▸ **Text under study**

=== Begin Enclosure ===

To the west of Sinclair, the early intrepid travelers came to Rawlins and the only decent accomodations between Evanston and Laramie.


Ferris Hotel, Rawlins, 1910

Note crosswalks. Similar crosswalks will be observed in early photos of other towns with dirt streets. The Ferris Hotel was constructed by George Ferris. For further discussion of Ferris and more photos of the Hotel, see Rawlins.

Oregon Trail, Sweetwater County, 1905.

As is observed with regards to the discussion of Laramie, the Lincoln Highway did not come into real existence until after World War I. Indeed, until the 1930's, the highway was an "improved" road only in a broad sense of the word. The highway was finally gravelled in 1924 with the assistance of a grant from Willys-Overland. An early visitor to Rawlins was Harriet White Fisher, the first woman motorist to circle the globe. She described in her memoir A Woman's World-Tour in a Motor her 1909 passage through Carbon County in her forty horsepower Locomobile roadster:

We passed on through Point of Rocks, and near Bitter Creek had a very disagreeable time, having to fill in washouts in the road with sagebrush, every few miles. We crept carefully along through the soft mud, with not a vestige of life in sight---only miles of desert meeting our view. This place, I believe, is known as "The Red Desert."

=== End Enclosure ===

▸ **Your objective**
Please reproduce the passage about early travel to Rawlins word for word, beginning at the words "To the west" and stopping after "Hotel, see Rawlins.". Rely only on the passage about early travel to Rawlins.

▸ **Information provided**
=== Begin Enclosure ===

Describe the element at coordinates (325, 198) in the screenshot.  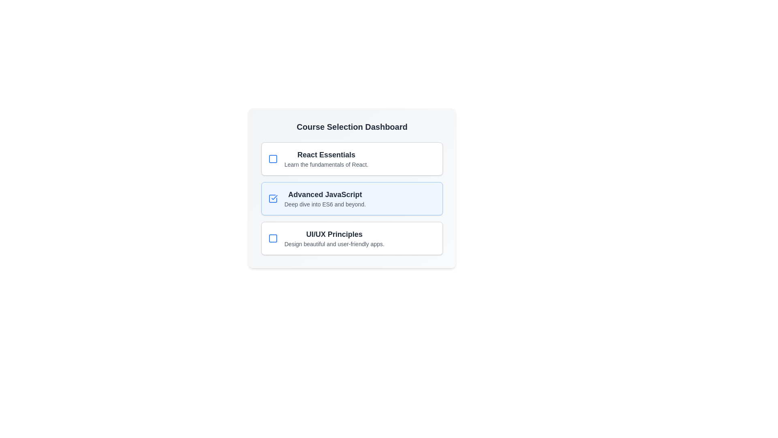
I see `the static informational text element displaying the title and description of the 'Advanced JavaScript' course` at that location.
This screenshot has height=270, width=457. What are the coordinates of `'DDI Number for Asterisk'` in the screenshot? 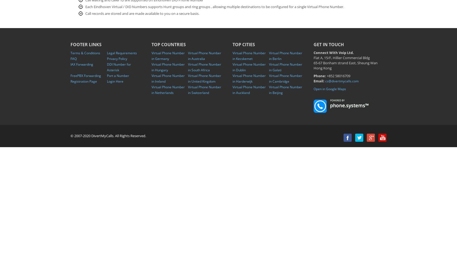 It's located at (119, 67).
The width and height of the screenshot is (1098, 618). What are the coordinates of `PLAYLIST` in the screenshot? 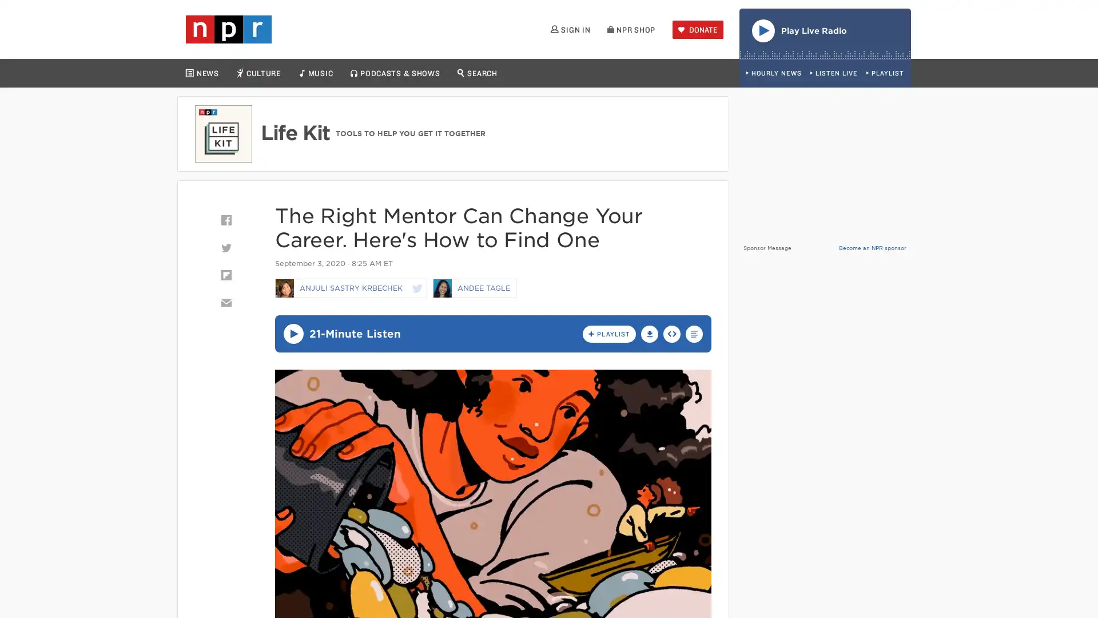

=== End Enclosure ===

▸ **Your response**
To the west of Sinclair, the early intrepid travelers came to Rawlins and the only decent accomodations between Evanston and Laramie.


Ferris Hotel, Rawlins, 1910

Note crosswalks. Similar crosswalks will be observed in early photos of other towns with dirt streets. The Ferris Hotel was constructed by George Ferris. For further discussion of Ferris and more photos of the Hotel, see Rawlins.